Here’s a proof it can be called just like a regular function:

const getFirstName = {} as GetFirstName;
getFirstName({}, 'harry', 'potter' ); // ✅ 'harry'
getFirstName({}, 'harry', 'snape' );  // ✅ Type error
getFirstName({}, 'harry', 10 );       // ✅ Type error

getFirstName({}, 'severus', 'snape' );  // ✅ 'severus'
getFirstName({}, 'severus', 'potter' ); // ✅ Type error
getFirstName({}, 'severus', 10 );       // ✅ Type error

It even respects our type constraints, great!

Collected material:
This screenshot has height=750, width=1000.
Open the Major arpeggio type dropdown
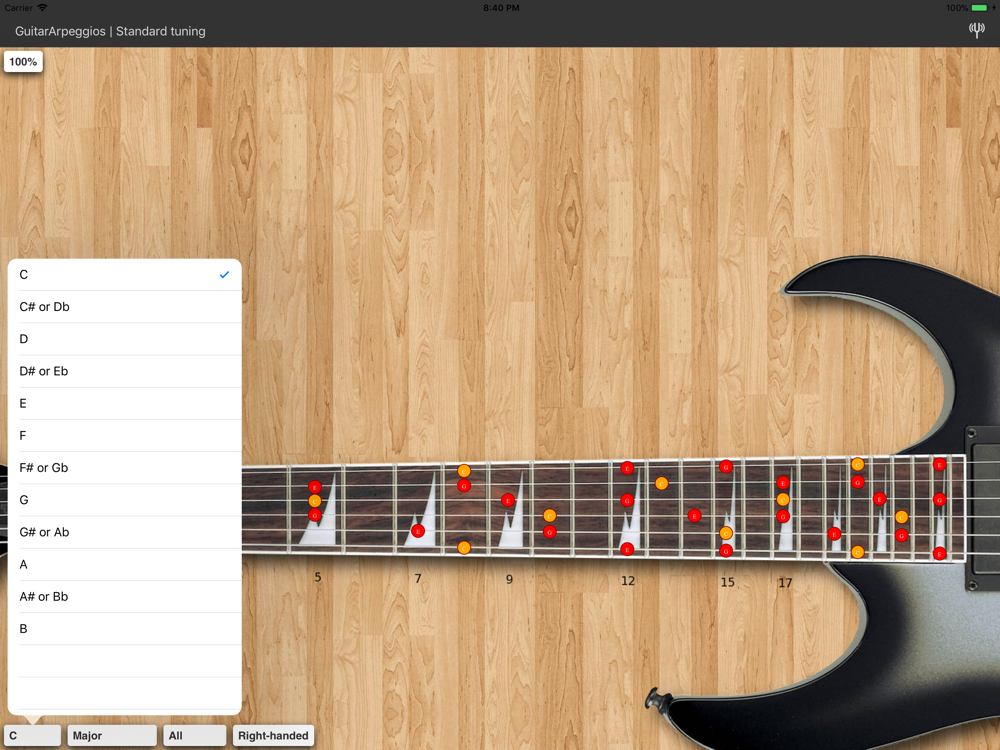pos(112,735)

Set exercise: Rewrite the part of the TypeScript text that opens with "Here’s a proof" and closes with "type constraints, great!", putting "albus" wherever "severus" appears.

Answer to this task:
Here’s a proof it can be called just like a regular function:

const getFirstName = {} as GetFirstName;
getFirstName({}, 'harry', 'potter' ); // ✅ 'harry'
getFirstName({}, 'harry', 'snape' );  // ✅ Type error
getFirstName({}, 'harry', 10 );       // ✅ Type error

getFirstName({}, 'albus', 'snape' );  // ✅ 'albus'
getFirstName({}, 'albus', 'potter' ); // ✅ Type error
getFirstName({}, 'albus', 10 );       // ✅ Type error

It even respects our type constraints, great!